Buberl ha evidenziato il "molto movimento in Italia attorno al nostro partner bancario Monte dei Paschi", chiarendo che Axa è "fortemente concentrata sul far funzionare al meglio la nostra joint venture con Mps".

Ha ribadito che l'attenzione del gruppo è rivolta principalmente alle performance operative e allo sviluppo organico, escludendo l'acquisizione di partecipazioni in società concorrenti. L'approccio è di crescita interna.

La Joint Venture con Mps e la Strategia di Axa in Italia

La joint venture tra Axa e Monte dei Paschi di Siena nel settore della bancassicurazione scadrà nell'ottobre del 2027. Sul futuro di questa collaborazione, Buberl ha dichiarato essere "troppo presto" per fare previsioni, anche a causa delle incertezze legate al "risiko" bancario. La volontà di Axa sarebbe di "continuare" la partnership anche dopo il 2027. Tuttavia, il CEO ha precisato che, anche in caso contrario, Axa si è "preparata" ad affrontare scenari alternativi.

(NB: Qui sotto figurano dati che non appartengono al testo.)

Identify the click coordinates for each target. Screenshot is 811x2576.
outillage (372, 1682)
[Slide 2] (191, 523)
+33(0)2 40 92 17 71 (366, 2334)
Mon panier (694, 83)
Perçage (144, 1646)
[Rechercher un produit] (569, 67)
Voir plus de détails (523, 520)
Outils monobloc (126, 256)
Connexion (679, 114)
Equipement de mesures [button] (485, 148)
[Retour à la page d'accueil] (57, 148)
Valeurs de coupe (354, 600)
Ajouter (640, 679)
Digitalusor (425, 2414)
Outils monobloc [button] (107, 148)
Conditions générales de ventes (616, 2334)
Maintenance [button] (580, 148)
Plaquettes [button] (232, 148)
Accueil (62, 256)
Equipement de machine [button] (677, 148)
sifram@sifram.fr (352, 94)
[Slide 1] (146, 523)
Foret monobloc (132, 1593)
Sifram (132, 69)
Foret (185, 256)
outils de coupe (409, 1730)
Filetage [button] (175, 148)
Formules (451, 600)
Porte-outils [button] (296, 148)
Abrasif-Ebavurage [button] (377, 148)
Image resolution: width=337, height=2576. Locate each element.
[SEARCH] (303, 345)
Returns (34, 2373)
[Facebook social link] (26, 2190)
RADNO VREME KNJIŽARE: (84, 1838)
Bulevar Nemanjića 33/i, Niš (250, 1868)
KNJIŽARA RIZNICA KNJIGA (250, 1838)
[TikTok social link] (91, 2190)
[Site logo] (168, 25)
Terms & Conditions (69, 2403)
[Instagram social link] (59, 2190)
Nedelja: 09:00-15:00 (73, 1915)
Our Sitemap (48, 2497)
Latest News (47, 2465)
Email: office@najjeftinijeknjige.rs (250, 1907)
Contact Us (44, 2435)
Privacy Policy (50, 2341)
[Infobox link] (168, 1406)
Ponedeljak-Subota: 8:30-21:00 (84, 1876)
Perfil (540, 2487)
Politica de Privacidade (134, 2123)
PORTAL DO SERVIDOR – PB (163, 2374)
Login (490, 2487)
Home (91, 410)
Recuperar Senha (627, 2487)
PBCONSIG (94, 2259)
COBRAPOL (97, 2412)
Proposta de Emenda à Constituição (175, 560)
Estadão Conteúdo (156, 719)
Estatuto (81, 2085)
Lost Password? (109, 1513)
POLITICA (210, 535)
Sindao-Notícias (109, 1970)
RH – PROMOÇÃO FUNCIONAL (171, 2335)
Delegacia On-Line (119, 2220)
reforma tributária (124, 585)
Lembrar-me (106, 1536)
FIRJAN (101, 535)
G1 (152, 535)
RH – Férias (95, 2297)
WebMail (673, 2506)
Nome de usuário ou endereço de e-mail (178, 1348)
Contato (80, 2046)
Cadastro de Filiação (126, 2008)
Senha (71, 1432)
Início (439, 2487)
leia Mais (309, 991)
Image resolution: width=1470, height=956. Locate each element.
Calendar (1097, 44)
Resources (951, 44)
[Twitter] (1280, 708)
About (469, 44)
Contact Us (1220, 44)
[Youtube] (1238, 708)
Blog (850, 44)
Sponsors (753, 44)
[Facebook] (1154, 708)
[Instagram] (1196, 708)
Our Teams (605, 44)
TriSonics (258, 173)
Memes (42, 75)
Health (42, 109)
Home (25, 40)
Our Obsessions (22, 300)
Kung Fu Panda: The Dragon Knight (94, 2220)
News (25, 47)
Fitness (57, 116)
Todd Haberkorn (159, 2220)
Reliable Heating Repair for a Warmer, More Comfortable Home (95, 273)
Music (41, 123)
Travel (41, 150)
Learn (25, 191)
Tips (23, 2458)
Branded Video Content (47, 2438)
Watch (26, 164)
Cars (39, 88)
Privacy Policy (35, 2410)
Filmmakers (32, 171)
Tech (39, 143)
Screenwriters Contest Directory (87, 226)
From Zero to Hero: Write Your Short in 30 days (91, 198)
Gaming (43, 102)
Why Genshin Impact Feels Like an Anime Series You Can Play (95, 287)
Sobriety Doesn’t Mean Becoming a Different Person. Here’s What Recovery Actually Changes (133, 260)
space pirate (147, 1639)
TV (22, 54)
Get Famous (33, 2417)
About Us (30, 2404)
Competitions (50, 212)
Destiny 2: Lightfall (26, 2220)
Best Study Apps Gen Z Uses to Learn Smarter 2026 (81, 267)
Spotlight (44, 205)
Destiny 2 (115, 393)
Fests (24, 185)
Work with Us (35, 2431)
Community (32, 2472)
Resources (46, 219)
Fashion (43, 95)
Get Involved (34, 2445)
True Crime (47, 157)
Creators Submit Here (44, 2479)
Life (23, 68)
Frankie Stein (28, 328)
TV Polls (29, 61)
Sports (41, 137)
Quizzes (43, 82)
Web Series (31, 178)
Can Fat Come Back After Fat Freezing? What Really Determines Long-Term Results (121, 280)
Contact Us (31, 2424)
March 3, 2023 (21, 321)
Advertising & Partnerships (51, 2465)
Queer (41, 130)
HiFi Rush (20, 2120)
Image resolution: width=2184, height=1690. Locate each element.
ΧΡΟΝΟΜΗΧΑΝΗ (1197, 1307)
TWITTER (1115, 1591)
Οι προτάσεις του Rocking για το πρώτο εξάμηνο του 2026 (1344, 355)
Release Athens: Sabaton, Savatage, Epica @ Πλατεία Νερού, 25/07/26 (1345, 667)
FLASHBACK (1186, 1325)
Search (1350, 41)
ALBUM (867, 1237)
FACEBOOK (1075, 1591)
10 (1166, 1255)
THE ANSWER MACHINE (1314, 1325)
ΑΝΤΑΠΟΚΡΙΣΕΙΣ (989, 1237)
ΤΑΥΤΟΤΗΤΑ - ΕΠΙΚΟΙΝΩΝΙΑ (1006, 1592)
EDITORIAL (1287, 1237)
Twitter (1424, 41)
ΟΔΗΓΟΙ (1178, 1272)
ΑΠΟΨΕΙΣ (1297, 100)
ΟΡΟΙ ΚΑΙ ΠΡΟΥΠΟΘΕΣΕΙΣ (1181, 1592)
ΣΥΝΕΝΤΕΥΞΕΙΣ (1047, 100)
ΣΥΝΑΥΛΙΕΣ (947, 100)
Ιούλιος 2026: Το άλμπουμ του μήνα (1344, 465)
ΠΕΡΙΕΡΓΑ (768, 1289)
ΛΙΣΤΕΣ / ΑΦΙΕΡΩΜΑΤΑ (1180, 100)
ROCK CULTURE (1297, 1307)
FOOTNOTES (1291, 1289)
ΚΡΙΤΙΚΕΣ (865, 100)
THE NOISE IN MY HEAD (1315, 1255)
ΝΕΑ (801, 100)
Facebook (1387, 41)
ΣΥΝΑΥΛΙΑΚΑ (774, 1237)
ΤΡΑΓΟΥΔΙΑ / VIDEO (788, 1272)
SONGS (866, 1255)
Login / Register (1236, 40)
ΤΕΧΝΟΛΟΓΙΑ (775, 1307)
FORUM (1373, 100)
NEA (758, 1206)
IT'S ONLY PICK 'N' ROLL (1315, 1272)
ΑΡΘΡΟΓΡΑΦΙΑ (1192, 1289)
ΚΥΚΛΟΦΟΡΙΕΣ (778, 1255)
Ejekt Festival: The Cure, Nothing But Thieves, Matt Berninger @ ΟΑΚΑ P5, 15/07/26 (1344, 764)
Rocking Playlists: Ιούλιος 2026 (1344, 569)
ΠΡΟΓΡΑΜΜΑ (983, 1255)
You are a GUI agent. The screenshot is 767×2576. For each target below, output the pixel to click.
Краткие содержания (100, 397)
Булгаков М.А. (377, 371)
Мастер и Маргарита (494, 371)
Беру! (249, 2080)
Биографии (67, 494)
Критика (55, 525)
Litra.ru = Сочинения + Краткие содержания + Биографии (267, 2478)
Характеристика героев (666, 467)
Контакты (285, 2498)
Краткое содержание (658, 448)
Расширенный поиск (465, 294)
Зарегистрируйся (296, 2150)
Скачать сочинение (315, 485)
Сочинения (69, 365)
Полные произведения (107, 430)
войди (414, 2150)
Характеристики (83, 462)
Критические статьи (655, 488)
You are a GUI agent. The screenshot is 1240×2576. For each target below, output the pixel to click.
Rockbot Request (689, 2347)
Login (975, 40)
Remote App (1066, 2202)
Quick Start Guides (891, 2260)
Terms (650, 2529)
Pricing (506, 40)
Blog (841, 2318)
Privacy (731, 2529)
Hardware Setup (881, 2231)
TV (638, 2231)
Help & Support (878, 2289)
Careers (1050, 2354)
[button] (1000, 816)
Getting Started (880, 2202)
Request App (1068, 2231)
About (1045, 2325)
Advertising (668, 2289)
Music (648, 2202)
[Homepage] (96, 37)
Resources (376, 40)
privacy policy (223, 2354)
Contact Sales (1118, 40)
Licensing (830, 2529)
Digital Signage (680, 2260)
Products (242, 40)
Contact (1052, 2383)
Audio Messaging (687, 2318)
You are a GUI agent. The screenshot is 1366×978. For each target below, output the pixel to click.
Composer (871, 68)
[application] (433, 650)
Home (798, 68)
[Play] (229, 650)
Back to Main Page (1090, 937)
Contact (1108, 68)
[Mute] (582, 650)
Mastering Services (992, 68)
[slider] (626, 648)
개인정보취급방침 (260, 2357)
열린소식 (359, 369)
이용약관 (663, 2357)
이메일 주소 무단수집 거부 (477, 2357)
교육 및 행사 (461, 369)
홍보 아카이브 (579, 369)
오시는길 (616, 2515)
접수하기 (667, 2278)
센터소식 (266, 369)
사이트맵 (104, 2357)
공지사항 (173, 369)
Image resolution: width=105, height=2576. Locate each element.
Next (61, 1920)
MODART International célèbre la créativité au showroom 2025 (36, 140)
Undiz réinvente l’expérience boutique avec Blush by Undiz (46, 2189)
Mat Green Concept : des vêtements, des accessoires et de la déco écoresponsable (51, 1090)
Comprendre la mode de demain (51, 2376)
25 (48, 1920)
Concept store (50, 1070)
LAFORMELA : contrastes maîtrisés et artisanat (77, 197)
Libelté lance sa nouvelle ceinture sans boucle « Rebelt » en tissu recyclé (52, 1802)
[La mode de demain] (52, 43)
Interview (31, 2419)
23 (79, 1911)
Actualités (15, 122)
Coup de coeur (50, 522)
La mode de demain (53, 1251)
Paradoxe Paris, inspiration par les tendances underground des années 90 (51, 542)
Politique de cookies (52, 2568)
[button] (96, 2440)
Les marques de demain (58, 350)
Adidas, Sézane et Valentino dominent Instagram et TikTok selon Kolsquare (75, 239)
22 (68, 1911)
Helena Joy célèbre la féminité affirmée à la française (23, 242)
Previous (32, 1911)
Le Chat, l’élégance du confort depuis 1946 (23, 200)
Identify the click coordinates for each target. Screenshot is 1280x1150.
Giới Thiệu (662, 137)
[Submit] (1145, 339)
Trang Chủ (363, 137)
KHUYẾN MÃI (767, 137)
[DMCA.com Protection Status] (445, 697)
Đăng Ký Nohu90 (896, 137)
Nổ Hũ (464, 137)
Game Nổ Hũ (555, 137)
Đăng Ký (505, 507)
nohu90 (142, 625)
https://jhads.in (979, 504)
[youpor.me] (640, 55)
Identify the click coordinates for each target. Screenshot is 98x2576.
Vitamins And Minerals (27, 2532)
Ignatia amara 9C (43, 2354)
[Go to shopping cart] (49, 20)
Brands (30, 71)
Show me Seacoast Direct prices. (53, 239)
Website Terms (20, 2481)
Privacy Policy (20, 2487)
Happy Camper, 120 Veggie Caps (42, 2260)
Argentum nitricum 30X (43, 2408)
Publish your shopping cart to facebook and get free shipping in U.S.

Tale preparazione è stata rafforzata grazie alle recenti acquisizioni di Nobis e Prima. Queste operazioni mirano a "garantire che la nostra presenza in Italia, un mercato per noi molto importante, sia sufficientemente ampia", consolidando la posizione di Axa nel territorio italiano. Axa, uno dei principali gruppi assicurativi globali, con una presenza strategica in Italia, offre prodotti assicurativi e finanziari. La sua strategia si basa su sviluppo organico e ampliamento dell'offerta, supportato da acquisizioni mirate che rafforzano la sua competitività.